Jairin ditembak di bagian perut dan bahunya setelah tak mengindahkan tembakan peringatan yang dilepaskan Aiptu Manahan. Ia justru menyerang Aiptu Manahan dengan pisau sepajang 50 sentimeter.
Informasi dihimpun, peristiwa itu bermula dari aksi Jairin yang melarang istri dan anaknya masuk ke dalam rumah. Jairin bahkan sempat mengancam akan membunuh istri dan anaknya jika tetap memaksa masuk.
Karena ketakutan, istri dan anak Jairin kemudian melaporkan perbuatan Jairin ke Belman Siagian, kepala desa mereka. Laporan itu kemudian dilanjutkan ke Polsek Silaen.
Aiptu Manahan yang menerima laporan itu, kemudian mendatangi rumah Jairin bersama sejumlah perangkat desa untuk melakukan mediasi.
Istri dari Jairin yang ikut dengan aparat desa kemudian masuk ke dalam rumah untuk memanggil suaminya. Seketika Jairin keluar dari kamar sambil mengacungkan pisau panjang kepada sang istri. Karena panik, sang istri pun kemudian lari ke luar rumah.
Aiptu Manahan sebenarnya sempat berupaya menenangkam Jairin yang keluar mengejar istrinya. Namun bukannya tenang, Jairin justru mengancam akan membunuh Aiptu Manahan.
Karena khawatir Jairin lepas kendali, Aiptu Manahan lalu memberikan peringatan kepada Jairin, dengan melepas tembakan ke udara. Akan tetapi Jairin tidak mengindahkan peringatan tersebut. Dia malah menyerang hingga membuat Aiptu Manahan terluka di bagian lengan dan tangan kirinya.
Tak mau mati konyol karena serangan Jairin, Aiptu Manahan pun kemudian melepaskan dua tembakan ke bagian perut dan pundak Jairin hingga Jairin ambruk ke tanah. Warga yang melihat pertikaian itu kemudian membawa keduanya ke rumah sakit untuk mendapatkan perawatan.
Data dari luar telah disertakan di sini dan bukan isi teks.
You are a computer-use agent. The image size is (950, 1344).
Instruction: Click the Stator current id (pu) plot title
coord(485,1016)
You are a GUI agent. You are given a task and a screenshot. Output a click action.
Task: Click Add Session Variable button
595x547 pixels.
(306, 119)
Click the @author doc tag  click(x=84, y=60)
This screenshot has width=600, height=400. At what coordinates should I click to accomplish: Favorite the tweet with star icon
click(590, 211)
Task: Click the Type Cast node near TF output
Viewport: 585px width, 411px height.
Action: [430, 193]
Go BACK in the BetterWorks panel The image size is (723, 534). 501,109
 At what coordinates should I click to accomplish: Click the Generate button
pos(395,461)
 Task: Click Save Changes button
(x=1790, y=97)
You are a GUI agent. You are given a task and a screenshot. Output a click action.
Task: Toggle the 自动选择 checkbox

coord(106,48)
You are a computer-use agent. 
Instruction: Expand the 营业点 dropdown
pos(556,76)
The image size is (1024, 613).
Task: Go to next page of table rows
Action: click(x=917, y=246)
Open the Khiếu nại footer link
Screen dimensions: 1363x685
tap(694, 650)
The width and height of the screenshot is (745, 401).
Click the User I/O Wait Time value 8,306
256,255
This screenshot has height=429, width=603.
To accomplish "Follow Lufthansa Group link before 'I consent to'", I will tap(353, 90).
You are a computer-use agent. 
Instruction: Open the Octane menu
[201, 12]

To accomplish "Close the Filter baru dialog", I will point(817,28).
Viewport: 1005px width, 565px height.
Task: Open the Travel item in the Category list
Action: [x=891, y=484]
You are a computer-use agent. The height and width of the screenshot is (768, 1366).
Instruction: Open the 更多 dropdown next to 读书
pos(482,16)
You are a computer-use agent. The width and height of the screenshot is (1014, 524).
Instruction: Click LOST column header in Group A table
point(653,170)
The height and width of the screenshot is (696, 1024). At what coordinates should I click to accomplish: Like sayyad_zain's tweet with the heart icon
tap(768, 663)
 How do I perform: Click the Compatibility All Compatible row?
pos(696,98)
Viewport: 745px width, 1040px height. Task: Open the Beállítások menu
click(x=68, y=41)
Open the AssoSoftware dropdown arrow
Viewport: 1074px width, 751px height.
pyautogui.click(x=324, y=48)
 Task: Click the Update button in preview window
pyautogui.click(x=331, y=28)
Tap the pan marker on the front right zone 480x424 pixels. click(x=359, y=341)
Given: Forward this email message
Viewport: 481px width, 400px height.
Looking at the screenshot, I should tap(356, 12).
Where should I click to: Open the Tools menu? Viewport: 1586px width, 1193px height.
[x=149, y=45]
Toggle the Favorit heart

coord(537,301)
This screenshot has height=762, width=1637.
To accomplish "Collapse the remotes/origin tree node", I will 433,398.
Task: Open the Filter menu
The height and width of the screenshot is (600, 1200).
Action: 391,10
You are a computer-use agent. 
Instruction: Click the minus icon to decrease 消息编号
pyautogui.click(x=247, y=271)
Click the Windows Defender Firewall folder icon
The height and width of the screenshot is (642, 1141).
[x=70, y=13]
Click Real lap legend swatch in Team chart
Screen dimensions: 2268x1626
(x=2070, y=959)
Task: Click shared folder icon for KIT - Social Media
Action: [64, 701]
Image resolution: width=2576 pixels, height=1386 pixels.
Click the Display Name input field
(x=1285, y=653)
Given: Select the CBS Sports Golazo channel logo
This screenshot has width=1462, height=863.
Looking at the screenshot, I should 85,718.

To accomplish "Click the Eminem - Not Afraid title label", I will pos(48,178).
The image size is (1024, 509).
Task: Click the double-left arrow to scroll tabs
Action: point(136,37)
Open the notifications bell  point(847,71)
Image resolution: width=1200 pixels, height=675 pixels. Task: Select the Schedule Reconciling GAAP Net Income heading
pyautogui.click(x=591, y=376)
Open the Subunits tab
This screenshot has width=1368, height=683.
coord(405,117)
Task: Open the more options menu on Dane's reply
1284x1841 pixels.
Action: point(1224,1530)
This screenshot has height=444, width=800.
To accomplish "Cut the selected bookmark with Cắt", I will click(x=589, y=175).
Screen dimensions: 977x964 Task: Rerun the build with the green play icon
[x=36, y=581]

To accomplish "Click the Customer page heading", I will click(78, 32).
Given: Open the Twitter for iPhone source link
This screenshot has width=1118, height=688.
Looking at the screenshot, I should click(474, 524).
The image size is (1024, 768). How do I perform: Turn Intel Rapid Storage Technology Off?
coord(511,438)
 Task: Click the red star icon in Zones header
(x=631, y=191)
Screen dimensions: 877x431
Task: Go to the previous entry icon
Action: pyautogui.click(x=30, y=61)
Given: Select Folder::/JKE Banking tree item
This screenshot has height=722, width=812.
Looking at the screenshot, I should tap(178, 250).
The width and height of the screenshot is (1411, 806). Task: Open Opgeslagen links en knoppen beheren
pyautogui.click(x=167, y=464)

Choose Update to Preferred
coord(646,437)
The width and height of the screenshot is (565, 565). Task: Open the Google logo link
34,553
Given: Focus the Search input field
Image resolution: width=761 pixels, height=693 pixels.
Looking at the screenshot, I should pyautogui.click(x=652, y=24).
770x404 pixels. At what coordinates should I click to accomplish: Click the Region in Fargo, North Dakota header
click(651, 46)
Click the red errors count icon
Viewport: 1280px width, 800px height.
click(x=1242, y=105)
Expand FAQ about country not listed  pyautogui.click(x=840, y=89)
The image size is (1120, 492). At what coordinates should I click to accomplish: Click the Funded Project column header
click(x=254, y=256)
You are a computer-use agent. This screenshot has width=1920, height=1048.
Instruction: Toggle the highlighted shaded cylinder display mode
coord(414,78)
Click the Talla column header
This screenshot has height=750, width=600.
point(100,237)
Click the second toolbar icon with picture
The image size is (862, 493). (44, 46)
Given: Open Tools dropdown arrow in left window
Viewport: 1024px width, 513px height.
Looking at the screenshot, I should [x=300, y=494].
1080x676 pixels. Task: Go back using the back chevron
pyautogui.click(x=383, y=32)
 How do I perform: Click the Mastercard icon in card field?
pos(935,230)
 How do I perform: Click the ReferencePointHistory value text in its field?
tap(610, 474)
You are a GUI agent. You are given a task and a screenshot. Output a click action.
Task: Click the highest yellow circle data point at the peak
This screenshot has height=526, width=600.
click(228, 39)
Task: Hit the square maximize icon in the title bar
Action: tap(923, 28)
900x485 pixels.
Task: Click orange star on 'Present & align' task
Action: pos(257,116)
Kapolres Tobasa, AKBP Akala Fikta Jaya, membenarkan adanya peristiwa tersebut. Ia mengatakan saat ini Polres Tobasa sedang mendalami motif Jairin mengancam dan penyerangan terhadap istri serta anak dan petugas Kepolisian.
"Iya benar. Ini kita masih selidiki kasusnya. Khususnya motif tersangka melakukan penyerangan terhadap istri dan anaknya," kata Akala.